At this point it is also important to state that it is desirable to eschew the use of bullying or outright pressure on journalists. This is part of the same type of problem mentioned above in relation to making deals direct with newspaper or other media proprietors. Recently, Mr McEwen, the Deputy Prime Minister, used his Press Secretary, Mr R. Macklin, to make threats to journalists in the Parliamentary Press Gallery in Canberra, demanding that they vote a certain way on a matter of Press Gallery administration. Journalists subsequently stated in a meeting in Canberra held to discuss these matters that individuals had been approached with threats and inducements by Mr Macklin to vote in a certain fashion. This approach proved to be damaging to Mr McEwen’s cause. Another approach which has been used is the threat of the writ. This is something which has been used on occasions by, among others, Mr Ansett, after he got over his early days as an underdog. The consequences of the use of the writ against newspapers or other media can be extremely damaging to the cause you are promoting and writs should only be used in the most extreme circumstances. Their use at any time is to be deplored. This is not because newspapers do not deserve from time to time to receive writs but because the effect of legal action is to sour relations needlessly. Legal action is generally a sign of a complete failure of your propaganda programme and of a breakdown in your whole initiative in the area. Other bullying tactics include withdrawal of subscriptions, cancellation of advertising. These approaches are stupid. They will eventually go badly for your cause as these matters are remembered for a lifetime by any journalist worth worrying about and it is doubtful he will allow the relevant bully to forget what he has done.

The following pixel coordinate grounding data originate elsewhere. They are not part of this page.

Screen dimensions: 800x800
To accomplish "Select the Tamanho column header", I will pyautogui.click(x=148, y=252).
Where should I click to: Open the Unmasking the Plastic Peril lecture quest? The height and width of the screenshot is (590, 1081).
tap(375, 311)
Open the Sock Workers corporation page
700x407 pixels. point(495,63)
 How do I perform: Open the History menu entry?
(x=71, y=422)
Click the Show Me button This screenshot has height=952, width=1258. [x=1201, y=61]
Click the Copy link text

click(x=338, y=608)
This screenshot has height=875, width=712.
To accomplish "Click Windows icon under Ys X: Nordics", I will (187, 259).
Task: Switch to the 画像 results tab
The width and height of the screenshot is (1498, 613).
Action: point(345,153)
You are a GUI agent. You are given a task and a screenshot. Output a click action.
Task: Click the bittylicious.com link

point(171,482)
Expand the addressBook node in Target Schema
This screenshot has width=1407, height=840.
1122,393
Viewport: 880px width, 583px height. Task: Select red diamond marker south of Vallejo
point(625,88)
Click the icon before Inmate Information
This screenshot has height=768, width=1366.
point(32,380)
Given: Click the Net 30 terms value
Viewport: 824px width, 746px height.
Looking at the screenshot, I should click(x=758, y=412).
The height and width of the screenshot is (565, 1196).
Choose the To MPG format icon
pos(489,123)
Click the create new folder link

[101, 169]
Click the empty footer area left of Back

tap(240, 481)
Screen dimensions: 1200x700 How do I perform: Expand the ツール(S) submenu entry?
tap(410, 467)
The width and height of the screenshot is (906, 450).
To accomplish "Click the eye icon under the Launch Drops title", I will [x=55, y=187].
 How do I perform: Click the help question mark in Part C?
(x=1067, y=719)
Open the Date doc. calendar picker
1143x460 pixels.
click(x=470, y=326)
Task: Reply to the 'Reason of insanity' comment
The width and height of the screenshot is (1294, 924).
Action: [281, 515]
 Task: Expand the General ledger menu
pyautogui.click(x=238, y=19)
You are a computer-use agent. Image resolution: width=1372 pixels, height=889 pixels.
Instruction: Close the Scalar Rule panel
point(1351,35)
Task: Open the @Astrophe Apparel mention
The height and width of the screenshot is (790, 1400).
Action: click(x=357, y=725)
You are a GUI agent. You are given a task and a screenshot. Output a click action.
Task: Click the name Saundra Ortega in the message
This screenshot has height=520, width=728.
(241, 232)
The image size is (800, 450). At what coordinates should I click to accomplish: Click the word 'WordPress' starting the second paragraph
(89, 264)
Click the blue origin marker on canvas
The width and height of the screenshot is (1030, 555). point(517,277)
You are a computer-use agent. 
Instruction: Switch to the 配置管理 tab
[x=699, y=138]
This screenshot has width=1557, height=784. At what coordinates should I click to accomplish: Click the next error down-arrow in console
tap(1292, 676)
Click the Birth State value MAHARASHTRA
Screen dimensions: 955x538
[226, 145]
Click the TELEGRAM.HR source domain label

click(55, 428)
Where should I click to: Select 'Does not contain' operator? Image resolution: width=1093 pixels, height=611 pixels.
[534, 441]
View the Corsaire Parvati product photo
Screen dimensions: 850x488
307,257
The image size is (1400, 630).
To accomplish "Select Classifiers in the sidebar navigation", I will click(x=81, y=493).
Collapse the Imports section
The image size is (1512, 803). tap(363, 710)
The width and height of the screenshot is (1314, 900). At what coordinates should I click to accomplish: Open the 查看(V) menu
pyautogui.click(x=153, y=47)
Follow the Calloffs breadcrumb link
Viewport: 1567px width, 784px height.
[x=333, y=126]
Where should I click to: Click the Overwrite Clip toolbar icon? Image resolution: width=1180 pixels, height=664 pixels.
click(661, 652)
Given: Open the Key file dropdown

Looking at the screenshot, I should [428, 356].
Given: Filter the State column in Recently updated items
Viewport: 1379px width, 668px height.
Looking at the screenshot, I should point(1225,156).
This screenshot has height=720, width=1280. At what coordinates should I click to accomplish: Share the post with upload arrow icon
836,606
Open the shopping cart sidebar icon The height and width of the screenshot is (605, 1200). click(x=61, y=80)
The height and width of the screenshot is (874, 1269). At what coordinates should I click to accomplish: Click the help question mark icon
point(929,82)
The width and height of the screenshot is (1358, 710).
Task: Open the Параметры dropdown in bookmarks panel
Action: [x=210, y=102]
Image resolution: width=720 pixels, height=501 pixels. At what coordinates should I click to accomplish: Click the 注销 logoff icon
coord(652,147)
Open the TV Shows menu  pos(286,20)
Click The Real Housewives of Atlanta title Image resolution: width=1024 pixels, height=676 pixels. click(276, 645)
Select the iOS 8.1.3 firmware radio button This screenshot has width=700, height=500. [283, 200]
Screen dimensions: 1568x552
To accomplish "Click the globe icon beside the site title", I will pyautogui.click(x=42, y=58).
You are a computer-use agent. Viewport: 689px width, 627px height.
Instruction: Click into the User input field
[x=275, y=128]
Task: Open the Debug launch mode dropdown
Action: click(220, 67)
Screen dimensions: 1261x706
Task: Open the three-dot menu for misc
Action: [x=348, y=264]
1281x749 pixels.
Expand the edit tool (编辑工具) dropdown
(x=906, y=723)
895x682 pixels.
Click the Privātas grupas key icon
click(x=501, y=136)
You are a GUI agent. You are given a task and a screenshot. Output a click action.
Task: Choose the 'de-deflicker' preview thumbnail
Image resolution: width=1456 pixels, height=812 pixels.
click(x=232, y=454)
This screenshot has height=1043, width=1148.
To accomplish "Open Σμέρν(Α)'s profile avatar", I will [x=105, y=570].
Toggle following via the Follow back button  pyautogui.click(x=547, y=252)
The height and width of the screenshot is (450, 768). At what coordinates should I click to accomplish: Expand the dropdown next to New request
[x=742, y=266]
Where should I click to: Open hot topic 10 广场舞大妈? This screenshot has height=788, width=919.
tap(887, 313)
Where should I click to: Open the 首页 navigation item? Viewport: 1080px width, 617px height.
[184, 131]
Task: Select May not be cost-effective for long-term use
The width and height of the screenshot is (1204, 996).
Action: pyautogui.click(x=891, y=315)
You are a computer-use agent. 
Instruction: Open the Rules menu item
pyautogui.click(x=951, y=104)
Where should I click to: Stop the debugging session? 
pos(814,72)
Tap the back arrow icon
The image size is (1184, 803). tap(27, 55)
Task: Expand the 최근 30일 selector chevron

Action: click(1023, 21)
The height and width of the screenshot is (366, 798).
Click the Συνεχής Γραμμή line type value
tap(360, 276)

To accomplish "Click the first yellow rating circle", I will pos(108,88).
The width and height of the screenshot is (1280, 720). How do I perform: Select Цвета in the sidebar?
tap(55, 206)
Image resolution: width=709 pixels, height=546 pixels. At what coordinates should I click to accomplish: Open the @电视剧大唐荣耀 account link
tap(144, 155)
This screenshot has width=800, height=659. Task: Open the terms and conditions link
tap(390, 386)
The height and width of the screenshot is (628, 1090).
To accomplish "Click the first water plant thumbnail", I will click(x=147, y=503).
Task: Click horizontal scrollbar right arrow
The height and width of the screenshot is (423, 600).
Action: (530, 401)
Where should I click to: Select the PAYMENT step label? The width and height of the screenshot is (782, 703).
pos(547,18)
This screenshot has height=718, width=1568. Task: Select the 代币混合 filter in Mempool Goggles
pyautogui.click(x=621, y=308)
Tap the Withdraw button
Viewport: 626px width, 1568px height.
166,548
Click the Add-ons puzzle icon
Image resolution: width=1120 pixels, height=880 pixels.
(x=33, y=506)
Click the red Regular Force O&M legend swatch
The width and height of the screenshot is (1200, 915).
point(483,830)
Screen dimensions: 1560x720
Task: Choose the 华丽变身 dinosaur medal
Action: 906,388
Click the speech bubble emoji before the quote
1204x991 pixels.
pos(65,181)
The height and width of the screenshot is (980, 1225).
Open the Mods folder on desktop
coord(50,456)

Far more powerful than bullying is the attempt to invoke the inherent idealism of journalists. Normally, it is desirable to put all arguments in idealistic terms. The need to “be an underdog” is one aspect of this. Another compelling programme in Australia is to express the idea you want accepted in terms of “freedom”. If you can somehow put your argument in terms that someone is taking away the people’s freedom by what they are doing to you or failing to do for you, then experience shows that you will touch sensitive and powerful responses in the Australian people. Australians are thoroughly regimented. They are quite docile and uncritical of authority. But they have this myth that they are a freedom loving people and an appeal to this myth can evoke important responses.
10. Manufacturing public opinion
A common technique used by the propagandist to try to put pressure on organisation or person is to try to convey the impression that there is considerable public pressure for what he wants to be done to in fact be done. It is for this reason that groups petition parliaments, organise letters or telegrams to be sent to members of Parliament and/or newspapers and arrange deputations. Both politicians and newspapers are capable of influence in this way. But as in all aspects of propaganda operation, great care is needed. The approaches must appear to be genuine expressions of public opinion. For this reason petitions are of limited value. It is too well known that many people sign petitions without knowing what is in them. Suspicion is also aroused if identical letters or telegrams are sent by a large number of people. To give two examples. After The Australian published an editorial strongly critical of state aid, elements in the Roman Catholic Church roneod form letters which were sent to the editor in their thousands. Each pointed out that the “writer” was cancelling his subscription. After a very short time it became clear that someone had overplayed his hand. The paper had been promised almost as many cancellations as it had sales, yet there was very little noticeable difference in circulation. The other example worth considering is the campaign by manufacturing industry (organised by the Associated Chamber of Manufacturers) against a plan by the Tariff Board to classify industries into those requiring high, medium and low tariff protection. The aim of the exercise as seen by the Board was to draw up a list of priorities for review cases to be made by the Board. In itself the classification would signify very little. Whether an industry should continue to obtain protection or whether resources should be eased out of the area would only be determined after the Board’s normal thorough inquiry. A.C.M.A., however, decided that danger was imminent and made statements indicating that it was unfair to draw up a list and suggested that if an industry was placed in the “high” category the Board would automatically want its protection withdrawn. The same cry was taken up by subsidiary industry associations, and finally individual companies sent telegrams to members of parliament pointing out the dangers. But despite the support given to the campaign by Mr McEwen the Board is going ahead with its plans.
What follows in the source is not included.